DOCUMENT TEXT -
============
And Fundacja Sluchaj Records does continue to release a variety of worthwhile albums: I'd just reviewed two albums with Elisabeth Harnik (pace the Léandre review last week...) in a May entry here, those being from their previous release batch, and now I want to continue with some remarks regarding the quartet Frice, recorded in Los Angeles (in August 2022) around cornetist Bobby Bradford. I'm certainly no expert on the career of the distinguished Bradford (b.1934), and in fact hadn't noted him here previously, but I do appreciate the way this quartet comes together in its four-way interactions, i.e. with Frode Gjerstad (sax & clarinet) & William Roper (tuba) joined by Alex Cline (drums). Indeed I've already enjoyed the sort of old-fashioned "jazz" cacophony that Gjerstad produces (per e.g. Tales From, also from Sluchaj a few years back...), the joyful sense of collaboration & odd angles, boiling over.... And while I wasn't really familiar with Roper (although he's been around LA productions for years...), I also enjoy tuba, and its role here as bass among three horns. Frice can also be kind of "weird" (including some softly spoken lyrics), particularly when spinning out into more of a soloing mode, i.e. involving the usual taking turns, but the four-way textures are still worth noting (& Cline, whom apparently I hadn't mentioned here to this point, does a great job varying his sonorities in support of the three horn masters too...). So the ritualistic sense of building is engaging right from the start.... And then there're still other worthwhile (& rather distinctive...) items from the same batch from Sluchaj, i.e. Ivo Perelman now in trio with Cuban pianist Aruán Ortiz (Ephemeral Shapes), a solo recorder offering (Ecstasy), the debut of Udo Schindler for the label (Ephemeral Locations, with Paul Rogers).... And of course the debut of the iconic Bradford with Frice!
============
COLLECTED DATA -
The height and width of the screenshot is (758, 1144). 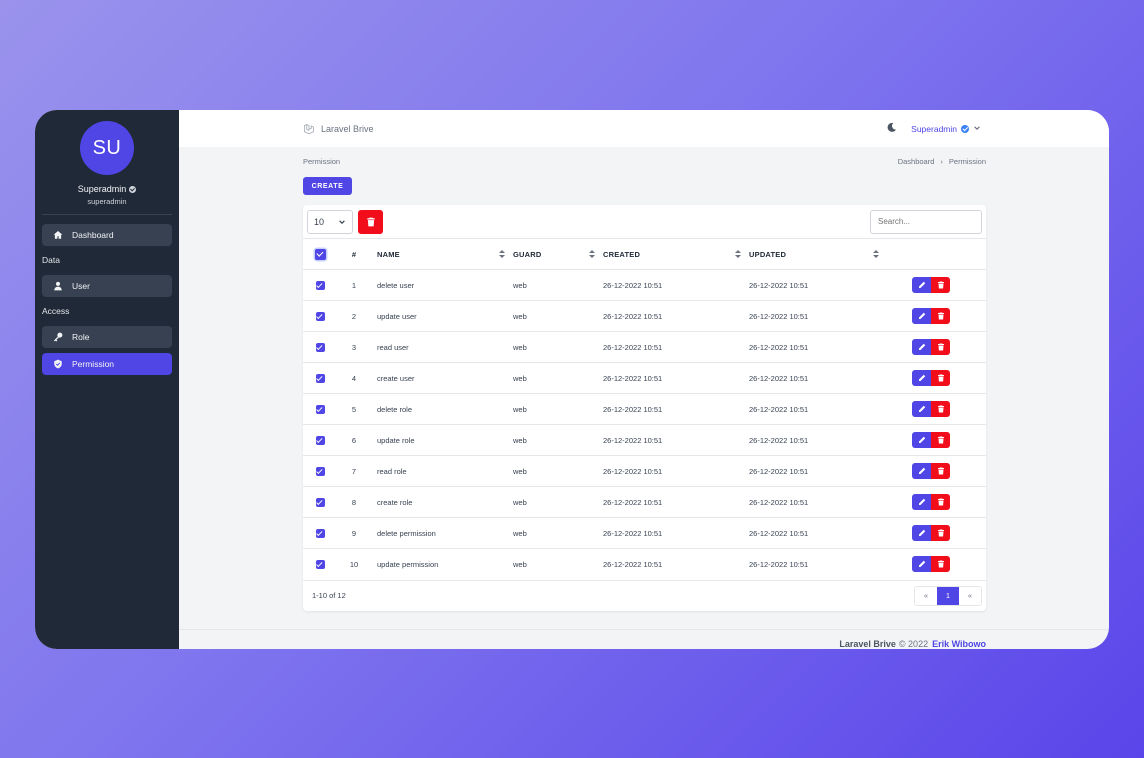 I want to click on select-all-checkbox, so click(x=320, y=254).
============
EXERCISE DIRECTIONS -
Using the Frice review, answer each question briefly.
1. In what city and in what month and year was the Frice quartet recorded?
2. What instrument does William Roper play in the quartet?
3. Which pianist joins Ivo Perelman in trio on Ephemeral Shapes?

TASK ANSWER -
1. Los Angeles, August 2022
2. Tuba
3. Aruán Ortiz